Yurt dışındaki ilk yatırımımız Budapeşte’de oldu. Oradaki bir havalimanına ait bir yer hizmetleri şirketini aldık. Ardından Hindistan ve Viyana geldi. Frankfurt’ta kargo bölümümüz var, Ortadoğu’yla ilgileniyoruz, Katar, Umman, BAE’ye bakıyoruz. Ukrayna da ilgilendiğimiz bir alandı ama orada karışıklık çıkınca vazgeçtik. Moskova ve Türk Cumhuriyetleri’ne girmek istiyoruz. Balkanlar’a bakıyoruz ve Suudi Arabistan’la görüşmelerimiz sürüyor.
-Bundan sonraki hedef ve projelerde ne var?
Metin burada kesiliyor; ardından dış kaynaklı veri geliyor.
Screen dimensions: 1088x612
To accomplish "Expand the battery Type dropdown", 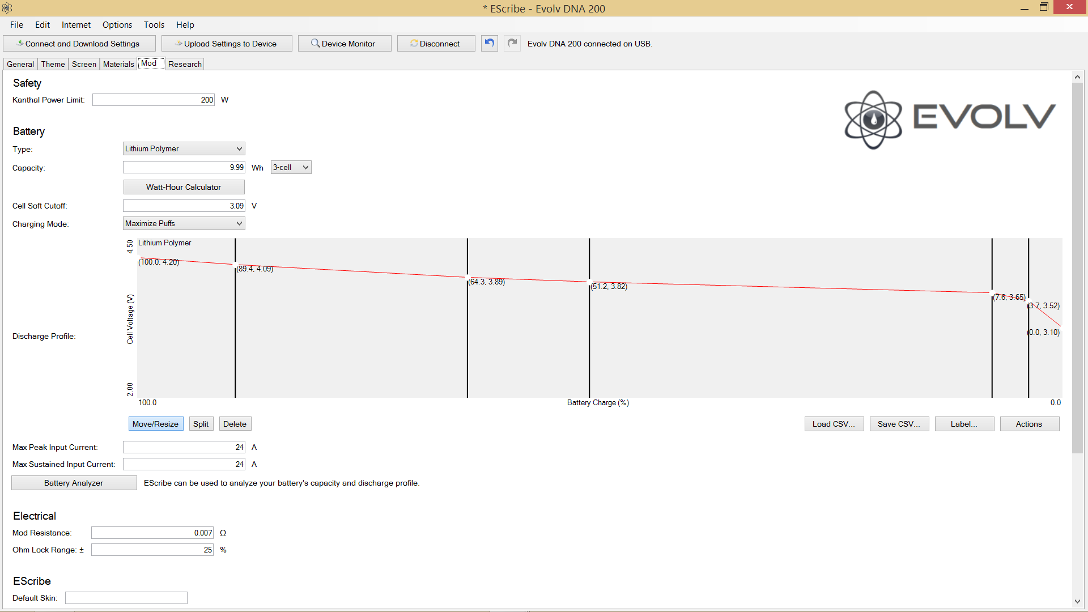I will coord(184,148).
224 milyon Euro olan 2013 ciromuzu 5 yıl sonunda 1 milyar dolara çıkarmayı hedeliyoruz. Satın almalarımız baktığımız bölgedeki uçuş kapasitesine ve şirketin karlılığına bağlı. Bu maliyetli bir iş, bugüne keder 35 milyon Euro’ya da satın almalarımız oldu, 1.5 milyon Euro’ya da... 250 milyon Euro teklif götürdüğümüz işler de oldu. Terminal işletmeciliği dışında özel uçak hizmeti işine de girmek istiyoruz ve bununla ilgili ihaleleri takip ediyoruz.
-Sektörün asıl gelişmesi iç hat uçuşlarının özel havayollarına açılmasıyla oldu...
Sektörün büyümesi yaklaşık 10 yıl önce iç hat uçuşlarının özel havayollarına açılmasıyla birlikte büyümeye başladı. Bunula beraber kargo taşımacılığı hareketlendi. Bu alanda sektör hala zayıf ama büyüyecek. Artık şirketler bu gelişmelerden sonra daha önce gidilmeyen bölgelerde iş yapma cesareti göstermeye başladı. Çünkü daha kolay ve sık gidip gelebilecekleri bir ulaşım hizmeti yaratılmış oldu.